Cloud security is top of mind for CISOs and a discussion in many boardrooms, and every enterprise needs to plan for an effective cloud security program. When it comes to protecting not just your SaaS applications, but also your IaaS environment, while enabling your business to still be productive, what are the key elements?
Take a few minutes to read a short interview with a cybersecurity leader, responsible for technology planning at a global oil and gas company, on how organizations should assess IaaS security programs and plan for the future.
What’s your point of view on security within your IaaS environment?
Like many organizations, we’re looking at adopting Amazon Web Services (AWS) and Microsoft Azure. However, we also understand our part in the shared responsibility model and the new set of security challenges it presents. In order to enable and accelerate our adoption of AWS and Microsoft Azure, we also need to explore security tools to build out visibility, control and security of our IaaS environment. Microsoft Azure security and AWS security is a priority.
What concerns you?
As we grow globally we need to get more business done in the cloud.
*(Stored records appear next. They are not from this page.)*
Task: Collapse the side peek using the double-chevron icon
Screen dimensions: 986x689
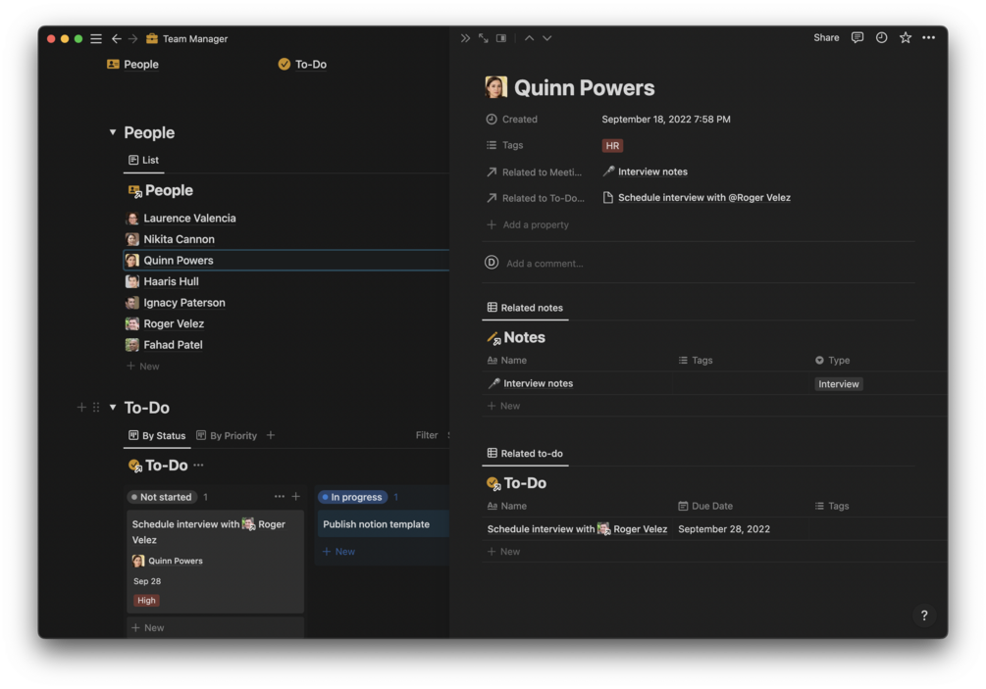Action: (x=463, y=37)
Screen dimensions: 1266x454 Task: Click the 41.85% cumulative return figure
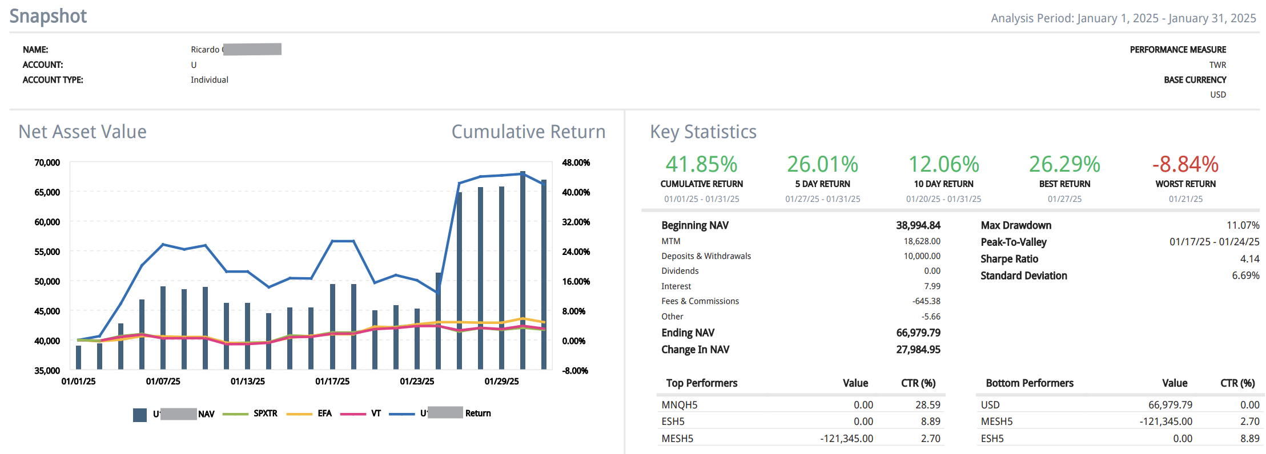[x=701, y=164]
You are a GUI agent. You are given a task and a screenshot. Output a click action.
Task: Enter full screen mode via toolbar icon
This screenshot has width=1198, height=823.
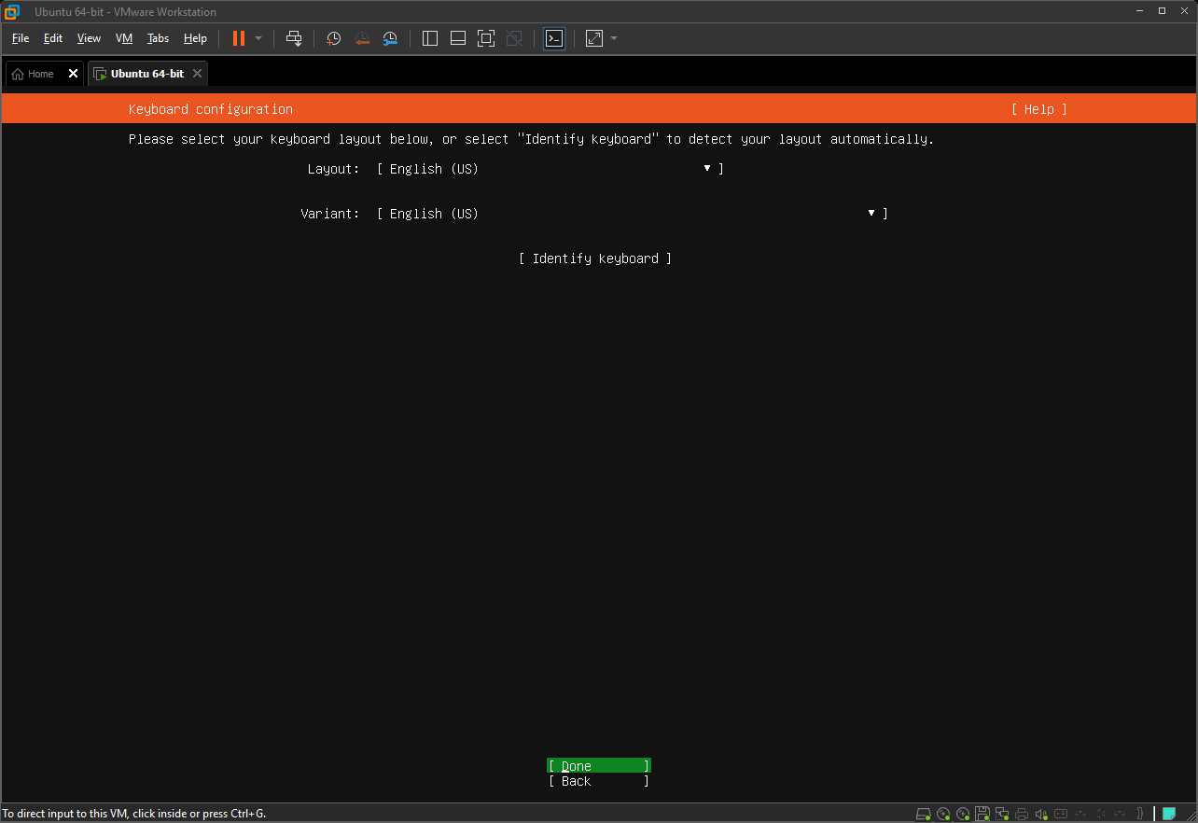coord(485,38)
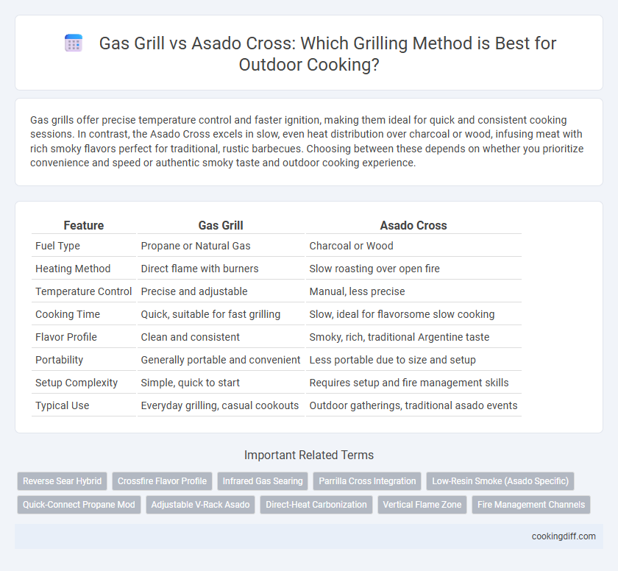This screenshot has height=571, width=618.
Task: Click the Vertical Flame Zone tag
Action: (422, 505)
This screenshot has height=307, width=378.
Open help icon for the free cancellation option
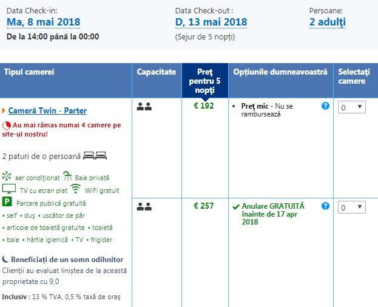[x=326, y=206]
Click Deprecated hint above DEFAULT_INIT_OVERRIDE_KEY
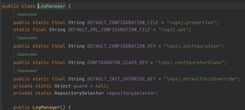Screen dimensions: 245x110 (x=27, y=71)
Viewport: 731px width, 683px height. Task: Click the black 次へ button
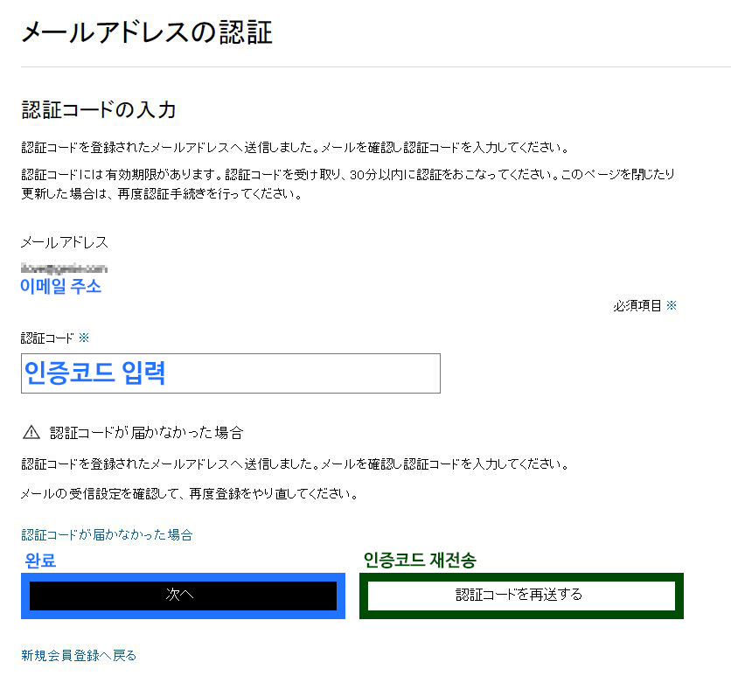coord(183,596)
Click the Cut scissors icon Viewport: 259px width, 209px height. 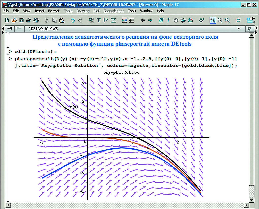click(x=47, y=20)
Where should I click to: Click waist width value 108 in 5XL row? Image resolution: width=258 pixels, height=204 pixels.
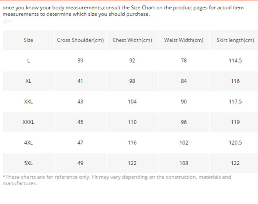coord(184,163)
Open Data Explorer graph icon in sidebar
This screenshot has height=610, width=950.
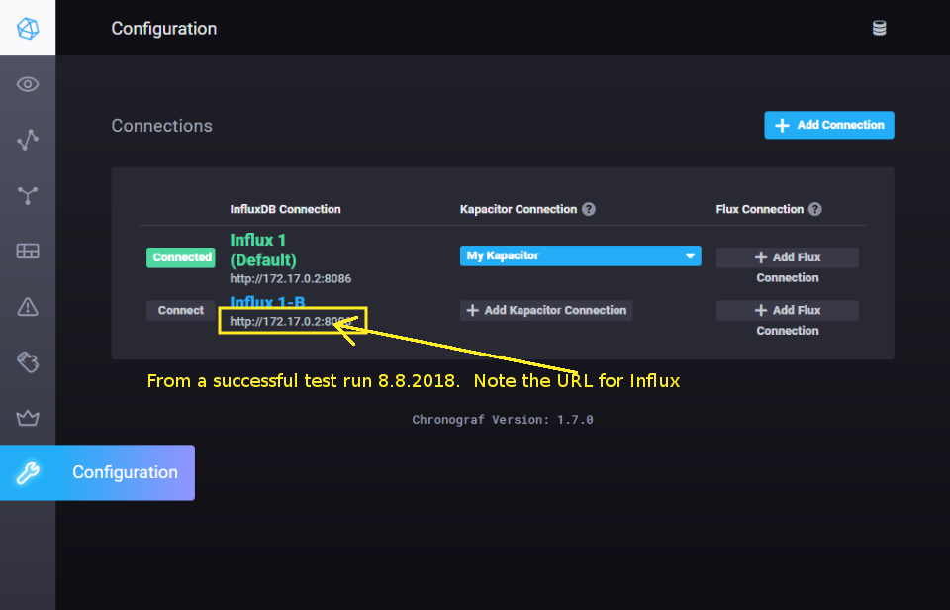click(27, 139)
We started embracing the cloud and then realized it’s not going to be so simple. We need a single platform to enforce security policies across all cloud applications, including SaaS and IaaS. We need a simple view of what’s happening. If a user is running a new instance, we need to tap into this view. If a custom application hosted in AWS is storing sensitive data in an S3 bucket, we need to know about it and depending on the sensitivity level, put controls in place to protect against data loss.
What are your top 3 security considerations for IaaS?
It’s imperative to manage multiple IaaS instances via a single interface. We use Netskope for our SaaS applications and can extend the capabilities to IaaS. Netskope can help us solve for the requirements we’re looking for.